A most worthwhile journey by train or bus is to Malahide Castle, former (?) home of the Talbot family. Almost all northbound commuter trains from Dublin's Connolly Station stop at Malahide; it is a pleasant 30 minute journey through Dublin's suburbs and farm land (from where much of Ireland's vegetables are grown). It is also possible to take a DART at peak times. The castle is about a twenty minute walk from the station in Malahide village (which in itself is quite quaint and worth a look). The castle features some many medieval rooms and a beautiful dining room with minstrels' balcony. After your visit to the castle, its worth visiting the C. J. Fry railway collection beside the castle which features Ireland's largest model railway collection, based on Irish subjects and rolling stock in 'O' gauge. If you have time, continue northwards on the train to Drogheda [the 'g' is almost silent in its pronunciation with emphasis on 'Dro-'] since it is a beautiful journey over the sea estuaries north of Malahide and at Rush. The parish church in Drogheda holds the head and remains of Blessed Oliver Plunkett and the town is built on the River Boyne, over which is one of Ireland's earliest and most spectacular railway bridges. The Battle of the Boyne took place some miles to the west [near Slane], and was the famous victory of William of Orange ('King Billy') over the Jacobites in 1590. This battle is held dearly in the hearts of the protestants of the north of Ireland as a landmark victory over the catholics, and, in many respects, is the crux of the recent troubles (although British rule over Ireland extends many centuries before this). Despite this, it is not a place of pilgrimage for Unionists, least of all because it is new in the Republic.

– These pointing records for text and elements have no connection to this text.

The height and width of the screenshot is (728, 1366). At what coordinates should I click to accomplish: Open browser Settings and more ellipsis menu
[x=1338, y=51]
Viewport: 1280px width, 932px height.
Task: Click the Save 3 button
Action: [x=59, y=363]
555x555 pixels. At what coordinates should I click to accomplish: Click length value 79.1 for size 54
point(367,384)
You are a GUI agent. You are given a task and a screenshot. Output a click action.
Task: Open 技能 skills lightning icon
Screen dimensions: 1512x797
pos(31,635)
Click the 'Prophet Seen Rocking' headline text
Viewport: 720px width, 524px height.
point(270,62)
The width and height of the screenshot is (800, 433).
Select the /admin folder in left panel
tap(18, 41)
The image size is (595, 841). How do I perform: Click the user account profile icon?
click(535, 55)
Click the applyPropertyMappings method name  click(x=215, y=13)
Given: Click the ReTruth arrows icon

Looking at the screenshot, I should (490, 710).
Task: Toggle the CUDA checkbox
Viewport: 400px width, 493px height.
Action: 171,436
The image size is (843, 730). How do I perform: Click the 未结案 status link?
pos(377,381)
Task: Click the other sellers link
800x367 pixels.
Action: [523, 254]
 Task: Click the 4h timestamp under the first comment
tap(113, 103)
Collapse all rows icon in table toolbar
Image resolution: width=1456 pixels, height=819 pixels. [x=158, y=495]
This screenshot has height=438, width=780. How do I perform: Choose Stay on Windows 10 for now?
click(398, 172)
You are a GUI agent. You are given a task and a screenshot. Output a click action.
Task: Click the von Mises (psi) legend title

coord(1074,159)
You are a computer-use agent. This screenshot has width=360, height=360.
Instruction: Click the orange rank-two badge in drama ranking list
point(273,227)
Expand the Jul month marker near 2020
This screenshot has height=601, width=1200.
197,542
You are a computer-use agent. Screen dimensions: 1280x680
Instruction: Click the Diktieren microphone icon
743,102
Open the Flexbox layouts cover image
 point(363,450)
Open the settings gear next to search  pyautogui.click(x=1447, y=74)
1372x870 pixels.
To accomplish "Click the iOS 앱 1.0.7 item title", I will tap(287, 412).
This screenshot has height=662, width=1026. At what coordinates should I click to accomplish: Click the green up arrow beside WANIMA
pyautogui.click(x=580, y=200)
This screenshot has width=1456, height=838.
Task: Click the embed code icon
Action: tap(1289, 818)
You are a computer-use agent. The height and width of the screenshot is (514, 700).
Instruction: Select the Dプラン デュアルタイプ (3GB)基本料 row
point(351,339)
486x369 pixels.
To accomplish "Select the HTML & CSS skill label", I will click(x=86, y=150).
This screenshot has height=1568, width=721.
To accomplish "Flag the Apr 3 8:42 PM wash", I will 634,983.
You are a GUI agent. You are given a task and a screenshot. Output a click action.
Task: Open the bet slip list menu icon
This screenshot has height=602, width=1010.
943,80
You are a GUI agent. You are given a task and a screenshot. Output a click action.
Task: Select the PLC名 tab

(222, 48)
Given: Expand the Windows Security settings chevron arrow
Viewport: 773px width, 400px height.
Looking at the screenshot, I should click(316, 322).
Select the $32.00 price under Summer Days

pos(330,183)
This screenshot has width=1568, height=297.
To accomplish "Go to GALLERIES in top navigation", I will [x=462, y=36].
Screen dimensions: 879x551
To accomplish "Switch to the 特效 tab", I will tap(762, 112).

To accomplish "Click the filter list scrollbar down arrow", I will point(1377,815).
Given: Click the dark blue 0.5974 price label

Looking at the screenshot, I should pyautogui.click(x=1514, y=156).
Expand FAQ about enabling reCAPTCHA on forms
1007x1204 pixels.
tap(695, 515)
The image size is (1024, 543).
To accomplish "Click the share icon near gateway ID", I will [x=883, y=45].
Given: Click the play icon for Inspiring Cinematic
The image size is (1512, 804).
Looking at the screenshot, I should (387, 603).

Another northside attraction (and very much hidden) is the superb late-Georgian Casino at Marino, about 2 miles from the city centre. This building is often regarded as one of the finest types in Europe, let alone Ireland. It is the only surviving part of what was a large house and garden built for the Earl of Charlemont and it dates from 1758. From a distance it looks like a small folly consisting of one room, but, in fact, it has three floors and fifteen rooms. The interior is full of fantastic detail, plasterwork fireplaces, stucco and the like. It's just off the Malahide Road; take buses 27, 27B, 32A, 42, 42B, 43, 102, 104, 230 from the centre of town (Eden Quay) and ask the driver to let you off.